• PROMPT
Please transcribe the pedagogy text below from "Reimagining pedagogical approaches" up to and including "affected by them.".

• EXTRACT TO READ
In document TOGETHER REIMAGINING OUR FUTURES (pagina 57-70)

In a new social contract for education, pedagogy should be rooted in cooperation and solidarity, building the capacities of students and teachers to work together in trust to transform the world.

Reimagining the future together calls for pedagogies that foster cooperation and solidarity. How we learn must be determined by why and what we learn. A foundational commitment to teaching and advancing human rights means that we must respect the rights of the learner. We must create occasions for people to learn from one another and value one another across all lines of difference whether of gender, religion, race, sexual identity, social class, disability, nationality, etc. Respecting the dignity of people means teaching them to think for themselves, not what or how to think.

This means creating opportunities for students to discover their own sense of purpose and to determine what will be a flourishing life for them. At the same time, we collectively need to build a world where such lives can be realized and this means collaborating to build capacities to improve the world.

Pedagogies of cooperation and solidarity should be based on shared principles of non-discrimination, respect for diversity, and reparative justice, and framed by an ethic of care and of reciprocity. Of necessity, they require participatory, collaborative, problem-posing, and interdisciplinary, intergenerational, and intercultural learning. Such pedagogies are both nourished by, and contribute to, the knowledge commons and continue throughout life, recognizing the unique opportunities of each age and level of education.

Active learning recognizes the importance of developing conceptual as well as procedural knowledge. It acknowledges the need to engage cognitively and emotionally in order to cultivate knowledge, the ability to translate knowledge into action, and the disposition to act. Pedagogical practices are based on generations of experience, reflection, and study, all of which need to be continually recast in the light of the exigencies of the present and the future. Powerful motivators of learning are authenticity (understanding the relationship of what is learned to the world we inhabit) and relevancy (understanding the relationship of what we learn to our values). Project- and problem-based learning provide many opportunities for authentic, relevant learning and tap into our intrinsic interest in knowing and understanding.

The first half of this chapter highlights possible approaches to pedagogy based on cooperation and solidarity including pedagogy that is collaborative, interdisciplinary and problem-posing; that treasures and sustains diversity; that invites students to unlearn prejudices and divisions; that heals the wounds of injustice; and that uses meaningful assessment to pedagogical advantage. These approaches are relevant to education in all settings including in informal and nonformal settings like museums, libraries, summer camps, and community centres among others. The chapter then examines the application of these pedagogical priorities to the unique needs and opportunities of formal education at each stage of life: supporting early childhood foundations and collaboration throughout childhood, releasing the unique capacities of adolescents and youth, and renewing the mission of higher education. The chapter concludes with 2050 guiding principles for dialogue and action of interest, in particular, to educators and education systems managers and planners, which include: forming deeper connections with the wider world, fostering collaboration, building ethical foundations, developing empathy, and using assessment to support learning.

Reimagining pedagogical approaches

Pedagogy is relational. Both teachers and learners are transformed through the pedagogical encounter as they learn from each other. The productive tension between simultaneous individual and collective transformation defines pedagogical encounters. Our inner lives influence our environments, and at the same time are deeply affected by them.

Students, teachers, and knowledge form the classic pedagogical triangle. Teaching and learning are both nourished by, and contribute to, the knowledge commons. Through pedagogical encounters, education also connects us to humanity’s common heritage of accumulated knowledge and provides opportunities to enrich it.

• GIVEN MATERIAL
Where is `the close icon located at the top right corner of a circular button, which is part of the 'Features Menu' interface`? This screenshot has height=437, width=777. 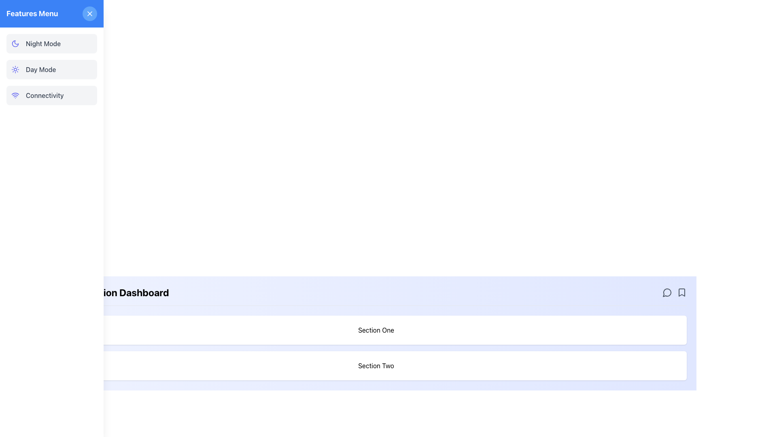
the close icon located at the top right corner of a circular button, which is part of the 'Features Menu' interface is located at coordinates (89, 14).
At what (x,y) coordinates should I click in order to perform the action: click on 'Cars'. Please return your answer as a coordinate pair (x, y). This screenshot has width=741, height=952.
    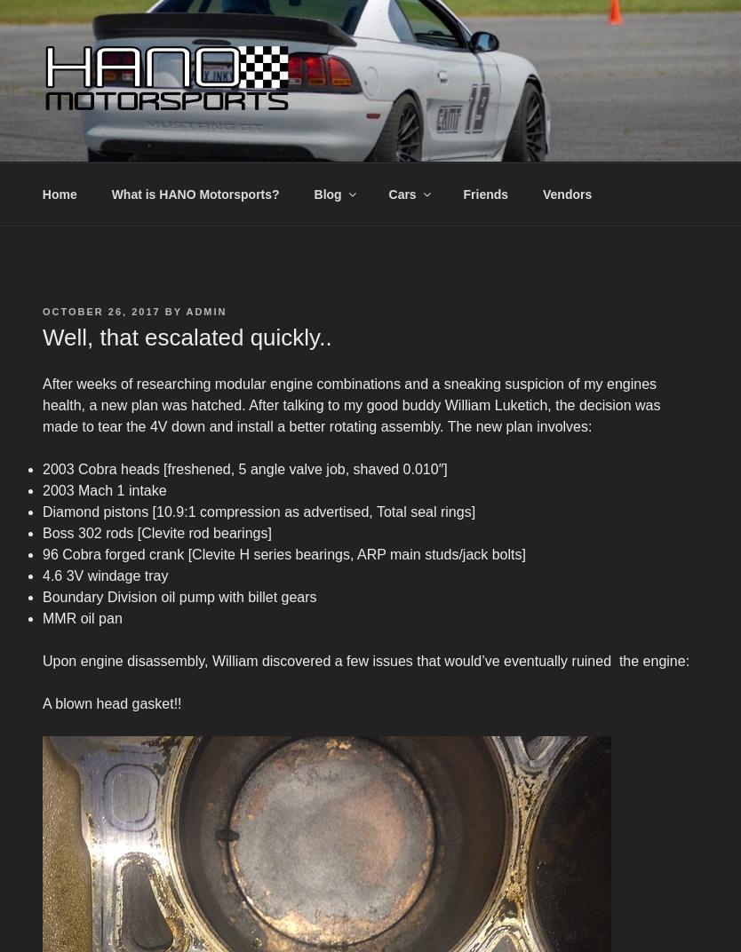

• OUTPUT FOR THIS TASK
Reimagining pedagogical approaches

Pedagogy is relational. Both teachers and learners are transformed through the pedagogical encounter as they learn from each other. The productive tension between simultaneous individual and collective transformation defines pedagogical encounters. Our inner lives influence our environments, and at the same time are deeply affected by them.